Exactly as they appear, retype the lines from the one containing "Given: Click the" through the final line of the data below. Leave pictures out.
(Entries provided Opens)
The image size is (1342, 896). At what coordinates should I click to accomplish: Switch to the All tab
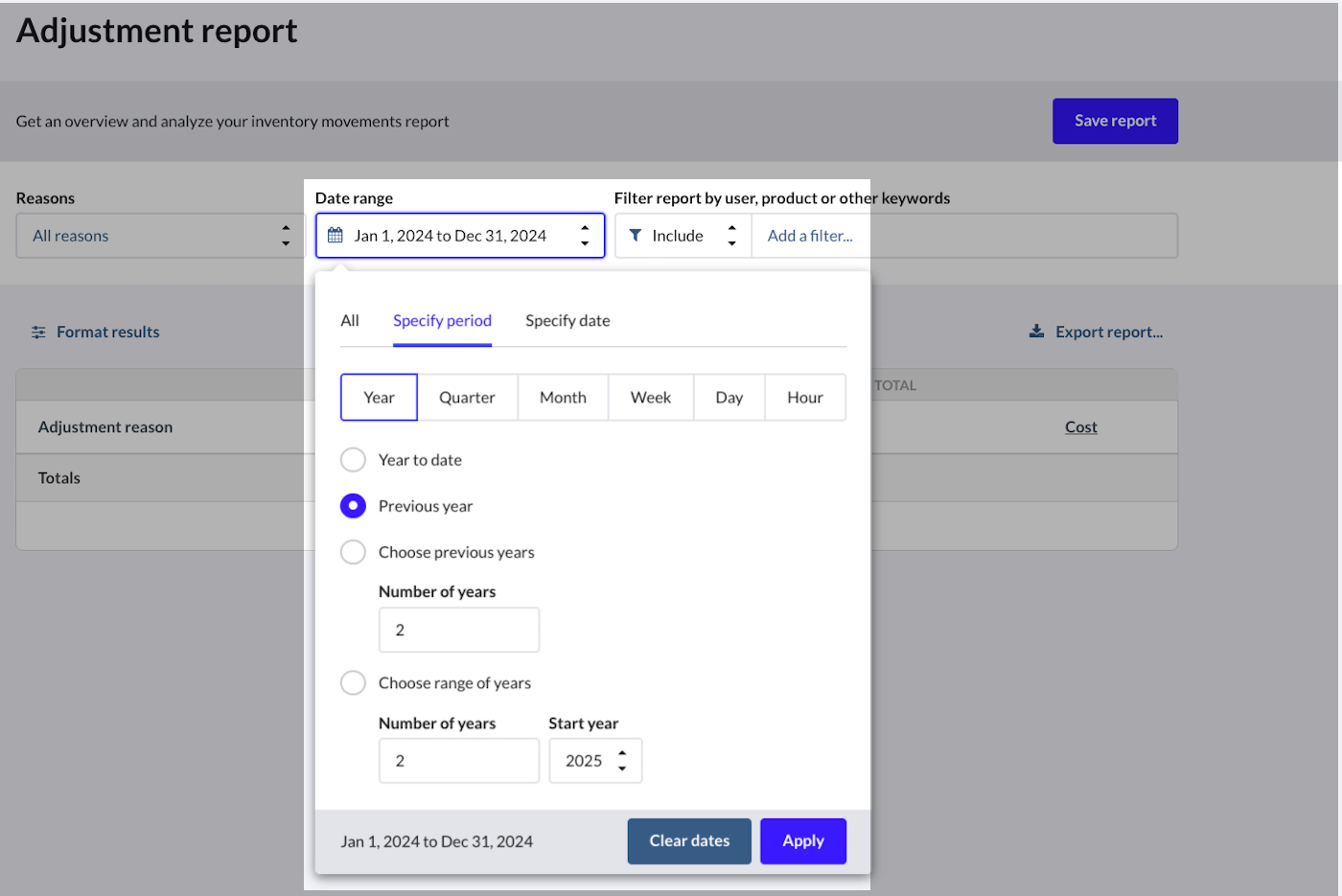pyautogui.click(x=350, y=321)
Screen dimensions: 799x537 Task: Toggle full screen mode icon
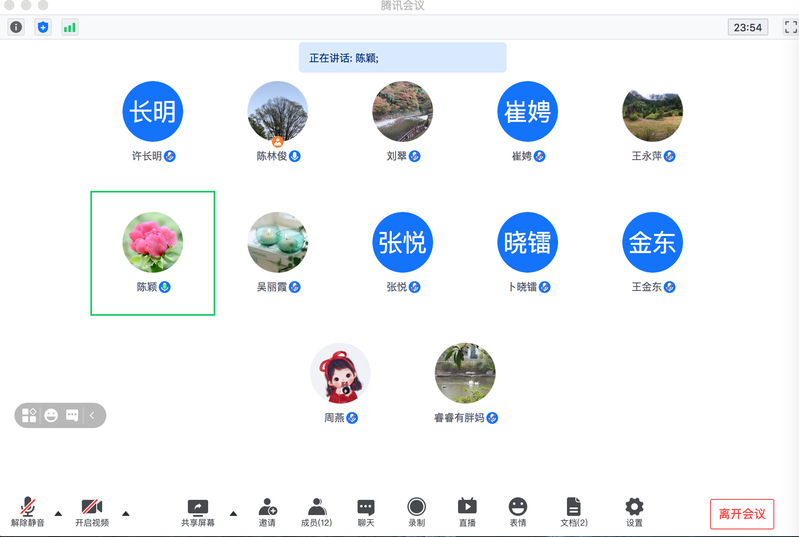click(x=789, y=27)
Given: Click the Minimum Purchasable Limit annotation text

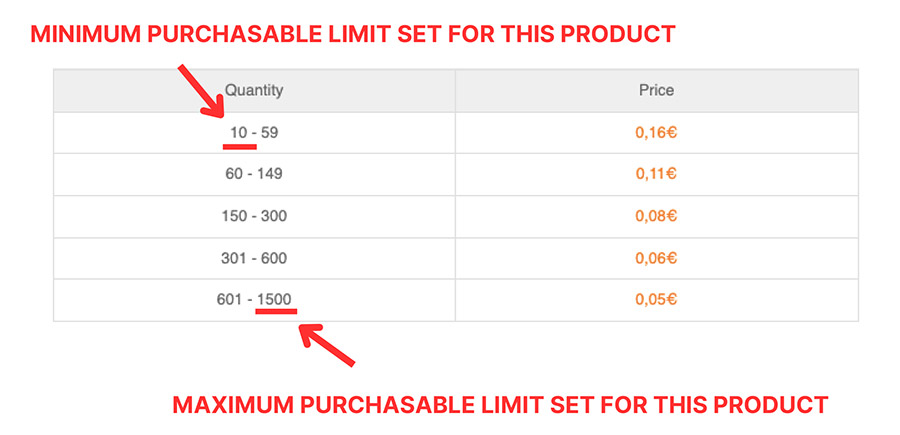Looking at the screenshot, I should [352, 34].
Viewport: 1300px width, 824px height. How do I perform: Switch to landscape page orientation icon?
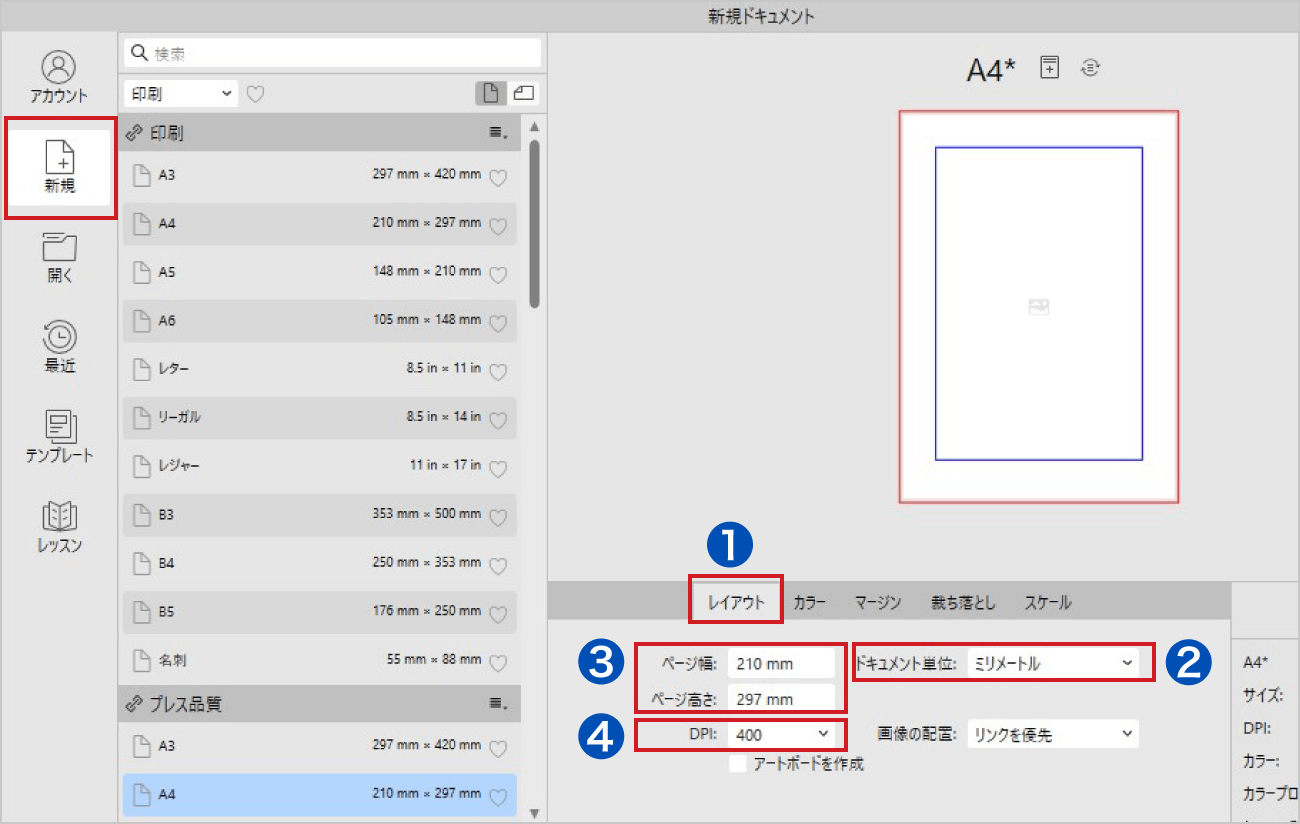point(523,93)
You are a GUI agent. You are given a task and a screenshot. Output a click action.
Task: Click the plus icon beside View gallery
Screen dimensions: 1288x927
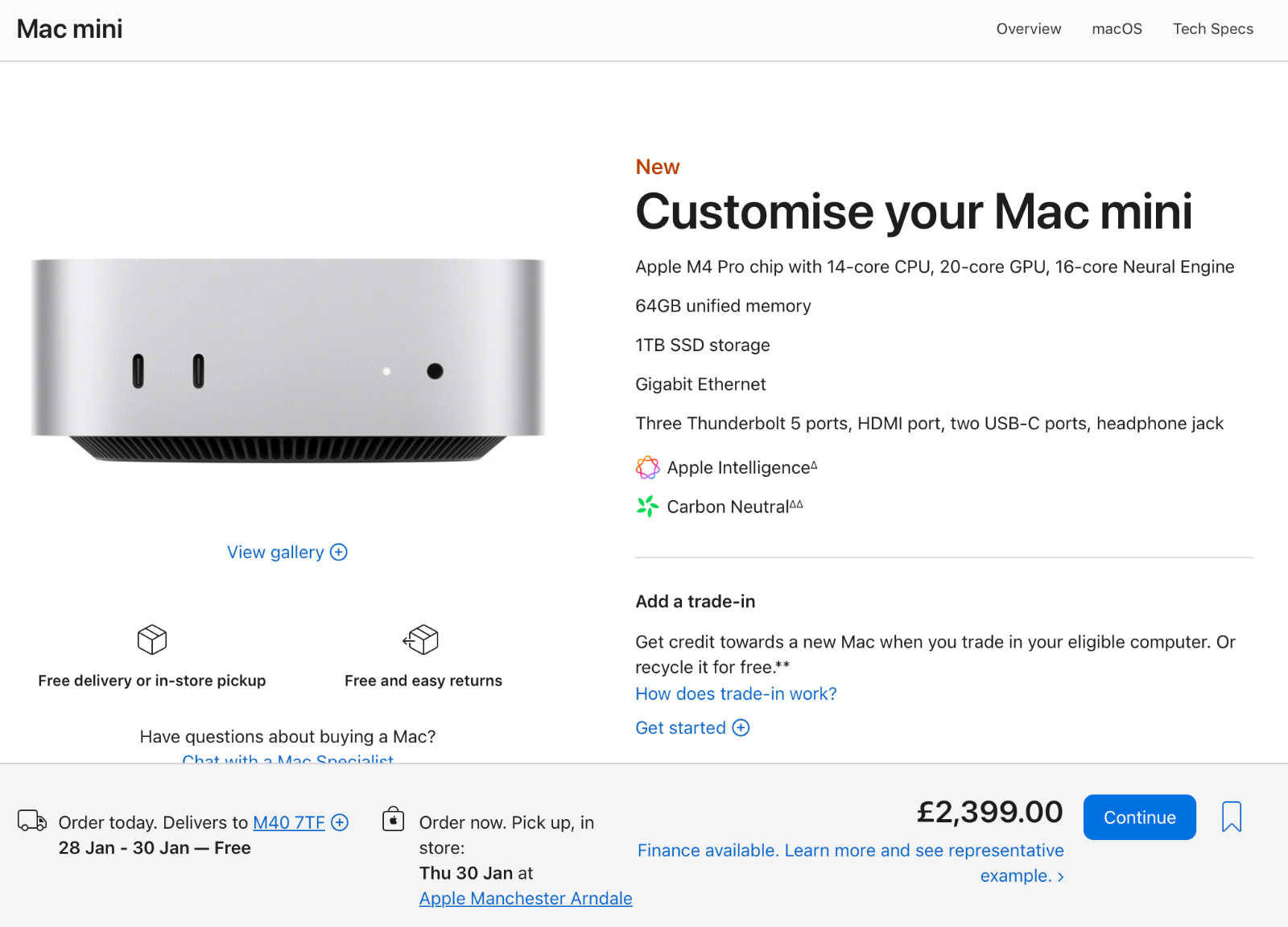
(Entries provided Closes)
**Expected answer**:
Given: Click the Minimum Purchasable Limit annotation text

Looking at the screenshot, I should [352, 34].
Viewport: 1300px width, 824px height. How do I perform: Switch to landscape page orientation icon?
point(523,93)
You are a GUI agent. You are given a task and a screenshot. Output a click action.
Task: Click the plus icon beside View gallery
Screen dimensions: 1288x927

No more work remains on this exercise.